Problem to solve: Look through the data below for the string "computer", and copy every line where it turns up.

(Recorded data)
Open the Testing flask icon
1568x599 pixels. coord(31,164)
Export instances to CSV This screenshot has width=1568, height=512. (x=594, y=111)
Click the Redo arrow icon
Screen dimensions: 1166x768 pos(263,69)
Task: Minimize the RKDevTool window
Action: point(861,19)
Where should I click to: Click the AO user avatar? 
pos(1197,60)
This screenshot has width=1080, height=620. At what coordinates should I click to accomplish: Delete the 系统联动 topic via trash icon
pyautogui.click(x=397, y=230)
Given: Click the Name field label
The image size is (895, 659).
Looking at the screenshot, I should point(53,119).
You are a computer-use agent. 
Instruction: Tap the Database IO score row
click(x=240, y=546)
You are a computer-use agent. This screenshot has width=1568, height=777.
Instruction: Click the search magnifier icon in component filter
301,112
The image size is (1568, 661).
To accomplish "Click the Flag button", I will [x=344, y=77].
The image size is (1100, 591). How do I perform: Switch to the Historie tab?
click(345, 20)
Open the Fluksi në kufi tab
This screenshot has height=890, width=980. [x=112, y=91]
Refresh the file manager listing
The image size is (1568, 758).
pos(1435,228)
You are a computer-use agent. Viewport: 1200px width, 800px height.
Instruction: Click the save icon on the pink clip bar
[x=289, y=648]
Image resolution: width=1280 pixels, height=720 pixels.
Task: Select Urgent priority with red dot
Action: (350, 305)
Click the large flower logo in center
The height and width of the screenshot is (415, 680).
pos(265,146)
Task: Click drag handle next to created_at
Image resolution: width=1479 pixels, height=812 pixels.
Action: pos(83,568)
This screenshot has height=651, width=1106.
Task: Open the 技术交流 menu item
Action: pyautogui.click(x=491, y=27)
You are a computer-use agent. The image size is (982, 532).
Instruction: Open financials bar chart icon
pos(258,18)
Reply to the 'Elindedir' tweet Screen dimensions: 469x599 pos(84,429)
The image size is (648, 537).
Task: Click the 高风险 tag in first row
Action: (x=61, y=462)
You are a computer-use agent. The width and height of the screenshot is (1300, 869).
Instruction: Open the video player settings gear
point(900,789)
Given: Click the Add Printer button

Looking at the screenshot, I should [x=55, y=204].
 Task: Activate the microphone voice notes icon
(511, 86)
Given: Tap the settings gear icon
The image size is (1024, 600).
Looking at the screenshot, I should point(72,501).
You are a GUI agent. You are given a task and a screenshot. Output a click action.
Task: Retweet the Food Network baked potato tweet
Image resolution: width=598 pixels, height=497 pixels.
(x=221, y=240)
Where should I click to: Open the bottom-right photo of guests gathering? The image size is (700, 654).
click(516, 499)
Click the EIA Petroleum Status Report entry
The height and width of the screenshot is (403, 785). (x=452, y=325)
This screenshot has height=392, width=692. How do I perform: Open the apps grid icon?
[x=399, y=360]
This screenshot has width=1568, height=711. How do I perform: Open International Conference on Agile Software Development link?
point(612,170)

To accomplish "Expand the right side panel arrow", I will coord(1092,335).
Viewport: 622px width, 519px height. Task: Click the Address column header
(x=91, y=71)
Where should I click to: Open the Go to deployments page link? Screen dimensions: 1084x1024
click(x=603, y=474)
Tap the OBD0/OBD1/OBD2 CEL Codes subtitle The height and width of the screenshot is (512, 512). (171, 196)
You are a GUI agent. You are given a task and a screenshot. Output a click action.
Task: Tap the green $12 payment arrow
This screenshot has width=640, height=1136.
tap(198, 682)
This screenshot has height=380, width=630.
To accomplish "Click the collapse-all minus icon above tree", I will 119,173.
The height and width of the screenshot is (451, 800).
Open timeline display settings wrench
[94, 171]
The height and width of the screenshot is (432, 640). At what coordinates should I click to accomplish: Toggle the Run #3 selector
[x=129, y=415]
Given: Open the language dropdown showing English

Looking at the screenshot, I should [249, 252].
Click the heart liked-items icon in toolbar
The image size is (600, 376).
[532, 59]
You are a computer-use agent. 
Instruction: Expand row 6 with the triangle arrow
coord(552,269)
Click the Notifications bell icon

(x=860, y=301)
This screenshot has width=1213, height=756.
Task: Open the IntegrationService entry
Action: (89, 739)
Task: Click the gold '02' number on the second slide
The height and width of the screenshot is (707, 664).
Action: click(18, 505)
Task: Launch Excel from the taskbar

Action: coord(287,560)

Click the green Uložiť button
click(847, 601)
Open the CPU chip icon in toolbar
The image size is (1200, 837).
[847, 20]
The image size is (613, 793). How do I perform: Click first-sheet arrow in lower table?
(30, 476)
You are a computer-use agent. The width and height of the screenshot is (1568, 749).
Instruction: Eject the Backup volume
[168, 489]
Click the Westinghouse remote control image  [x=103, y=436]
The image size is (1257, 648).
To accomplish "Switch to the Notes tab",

Result of this exercise:
You are a computer-use agent. 
You are a computer-use agent. This screenshot has width=1568, height=777.
You are a computer-use agent. Viewport: 1200px width, 800px height.
You are a computer-use agent. The image size is (982, 532).
You are a computer-use agent. The width and height of the screenshot is (1300, 869).
You are a computer-use agent. 
You are a computer-use agent. The width and height of the screenshot is (1568, 749).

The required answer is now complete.